In two separate announcements this week, Entelos said that it has joined a consortium funded by Pfizer to identify new drug targets for diabetes and obesity and that it has signed an agreement with Eli Lilly to use its PhysioLab platform for diabetes research.
 
In the agreement with Pfizer, Entelos will work with the pharma and four universities to apply computational approaches to identify new drug targets relevant to diabetes and obesity. Pfizer’s initial funding for the consortium, called the Insulin Resistance Pathways, or IRP, Project, is $14.4 million over the next three years, with an option to extend for an additional two years.
 
The consortium includes researchers from the University of California, Santa Barbara; the California Institute of Technology; the Massachusetts Institute of Technology; and the University of Massachusetts.
 
The IRP Project aims to collect experimental data about insulin pathways within specific human cell types and then use mathematical models to better understand the biological mechanisms of these pathways.
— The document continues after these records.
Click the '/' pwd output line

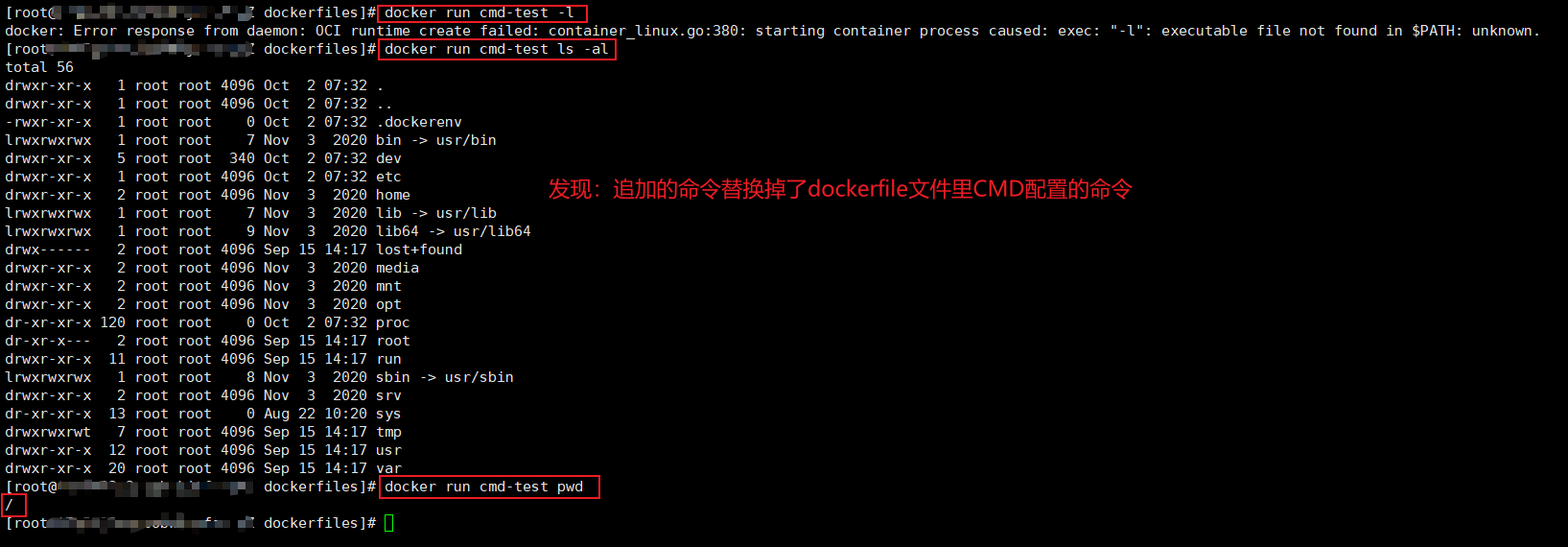(9, 505)
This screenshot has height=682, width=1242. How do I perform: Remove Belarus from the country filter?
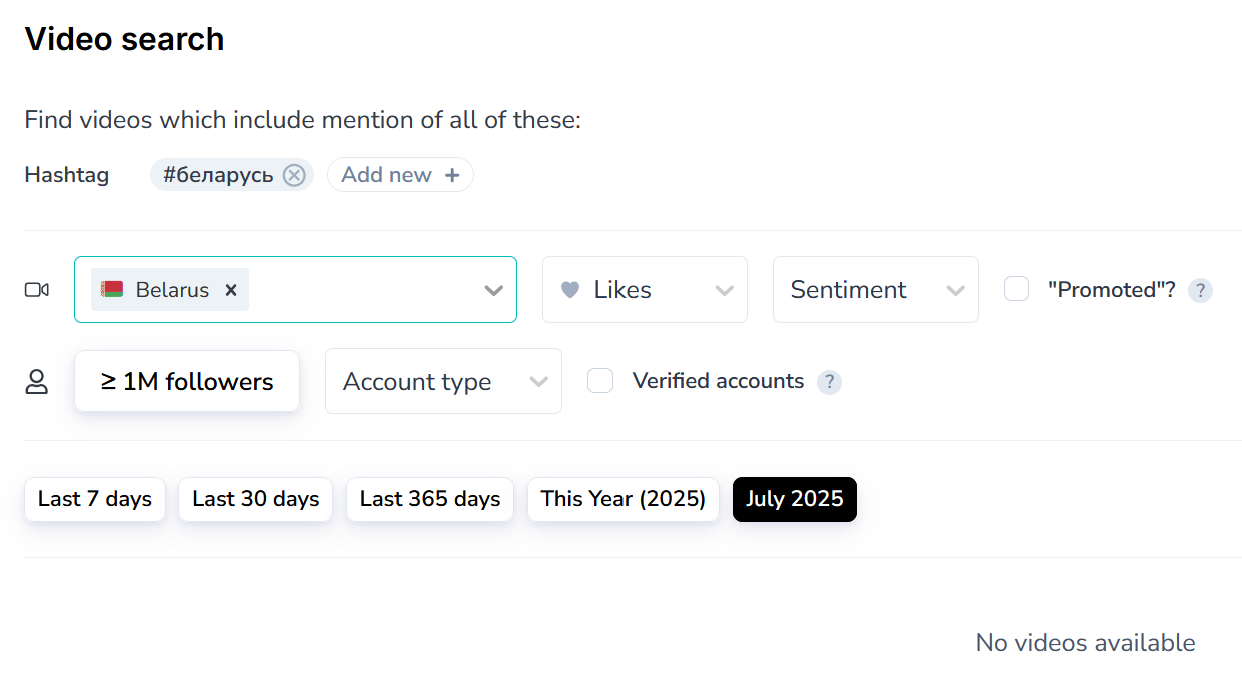point(231,290)
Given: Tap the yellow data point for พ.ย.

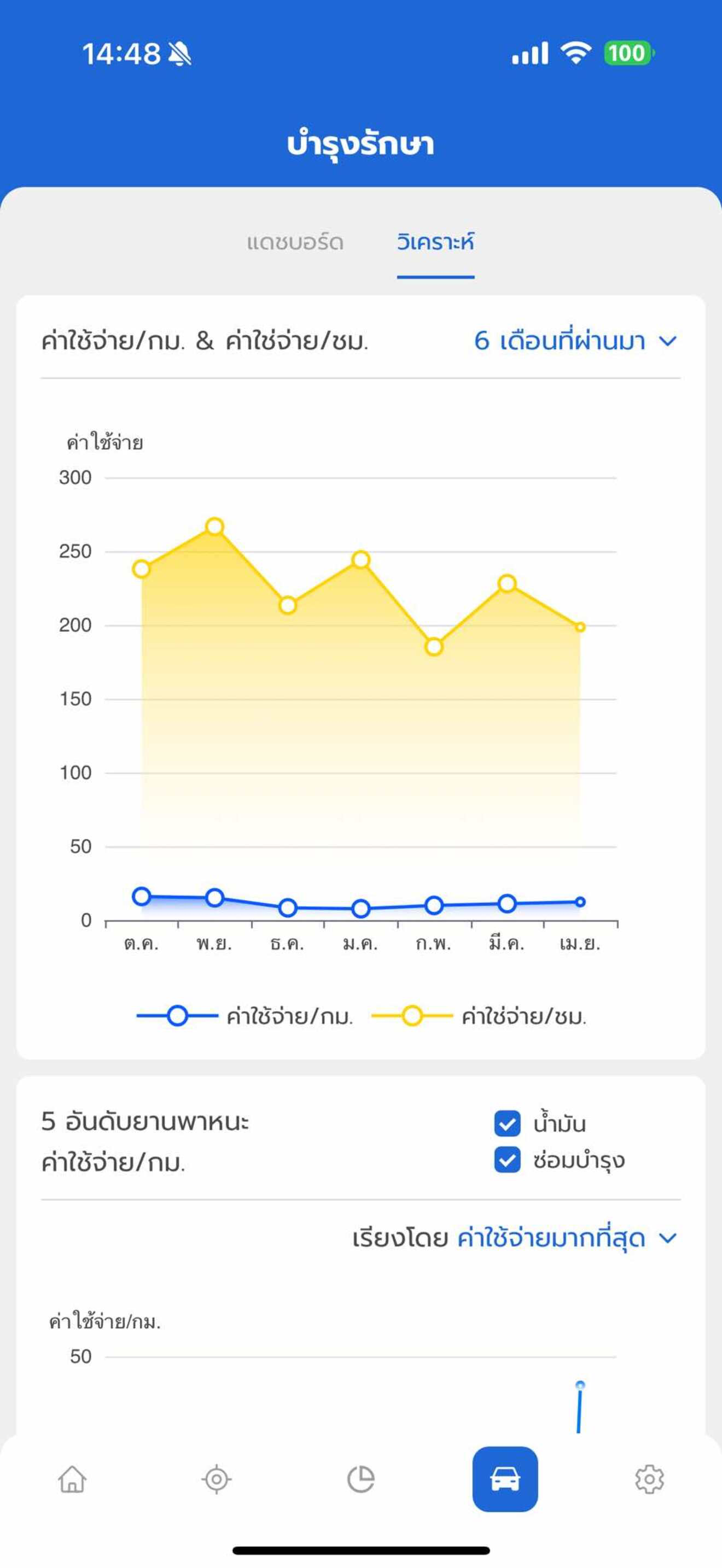Looking at the screenshot, I should (214, 526).
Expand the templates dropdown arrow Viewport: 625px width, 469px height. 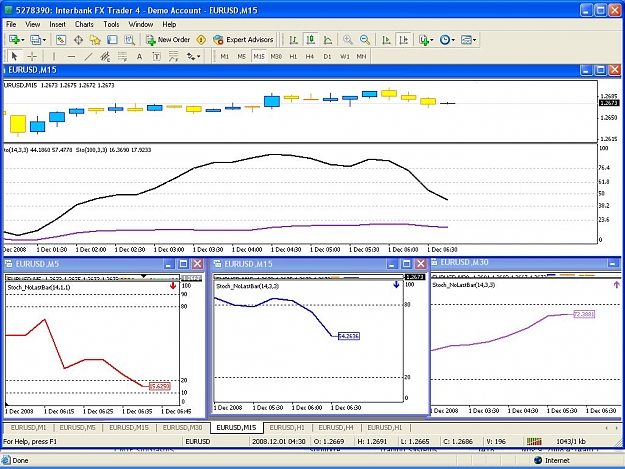tap(475, 39)
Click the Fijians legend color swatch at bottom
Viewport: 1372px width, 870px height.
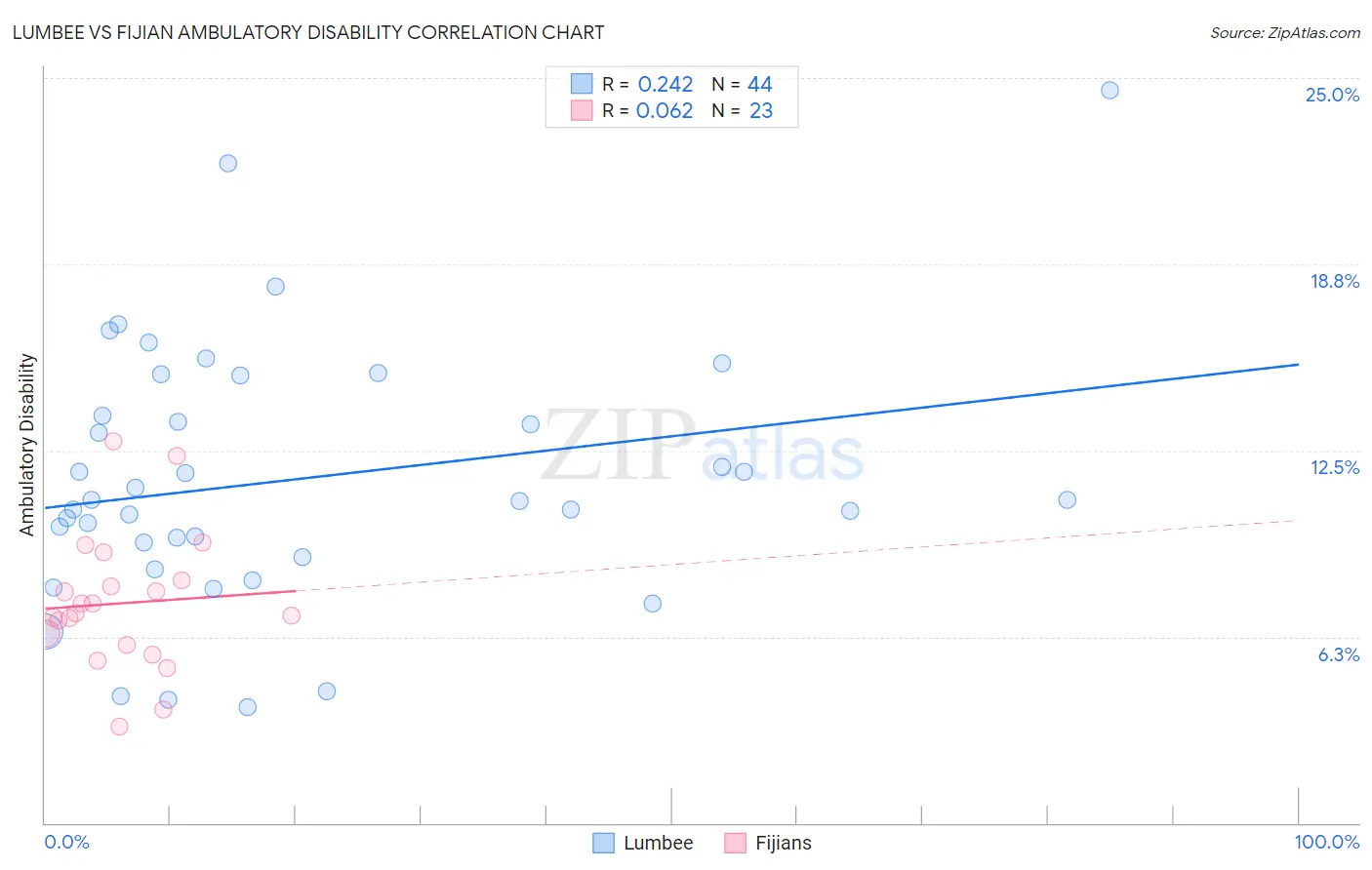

The consortium partners will then use Entelos’ PhysioLab model of whole-body metabolism to predict human clinical response to potential insulin-resistance drugs.
 
In the Lilly agreement, Entelos will apply its Metabolism PhysioLab platform to conduct research in the field of diabetes.
 
Financial terms were not disclosed.
 
James Karis, president and CEO of Entelos, said in a statement that Lilly was already a “long-time customer of Entelos' predictive toxicology systems and other information products.”
 

 
SGI Systems Support Papaya Sequencing Project
 
SGI said this week that researchers at the University of Hawaii used its technology to analyze data for the recently completed sequence of the papaya genome.
 
Last week, the International Papaya Genome Consortium published its analysis of the papaya genome in Nature. The collaboration involved researchers at 22 research institutions in the US and China and was led by Maqsudal Alam, the director of the University of Hawaii’s Advanced Studies in Genomics Proteomics and Bioinformatics program.
 
The collaborators sequenced the disease-resistant SunUp papaya, making it the first fruit and the first transgenic crop to be sequenced.
 
The team sequenced 75 percent of the entire papaya genome and about 90 percent of its genetically active euchromatin sequence at three times coverage using 2.8 million whole-genome shotgun sequencing reads. Based on their predictions, the 372 megabase papaya genome contains roughly 23,000 to 25,000 genes.
 
The UH team used an SGI Altix 350 system, 16 terabytes of SGI InfiniteStorage, and Qube! scheduling software from PipelineFX to analyze the data.
 
In a statement, Alam said that the researchers chose the SGI Altix “because of the configuration of the memory system, how quickly we can use the random memory, and also the scalability of the system, and of course, the price/performance.”
 
SGI announced separately this week that a number of other academic centers are using its systems for bioinformatics research, including Michigan State University, Université de Montréal, the University of Arizona, the Translational Genomics Research Institute, the Malaysia Genome Institute in Selangor, and the China National Human Genome Center.
 

 
NCI Using Tranche Network to Disseminate Mouse Proteomics Data
 
The National Cancer Institute will release proteomic data from its Mouse Proteomic Technologies Initiative to the public via the Tranche file sharing network and data warehouse, the Tranche project announced this week.
 
Tranche is a free and open source file-sharing tool that allows collections of computers to share scientific data sets. It is a program of the University of Michigan Medical School Department of Biological Chemistry.
 
The MPTI collects tissue and serum measurements from mouse models of different types of cancers using analytical techniques such as mass spectrometry. Tranche researchers, along with University of Michigan researcher Philip Andrews, deposited nearly a terabyte of MPTI raw data into the Tranche network, where it can be shared between participating researchers.
 
The dataset is now being released in publicly accessible formats as well and is available to others in the research community. Because of the encryption used on the site, data on Tranche can be privately used by labs with access to the information until it is ready to be released to the public.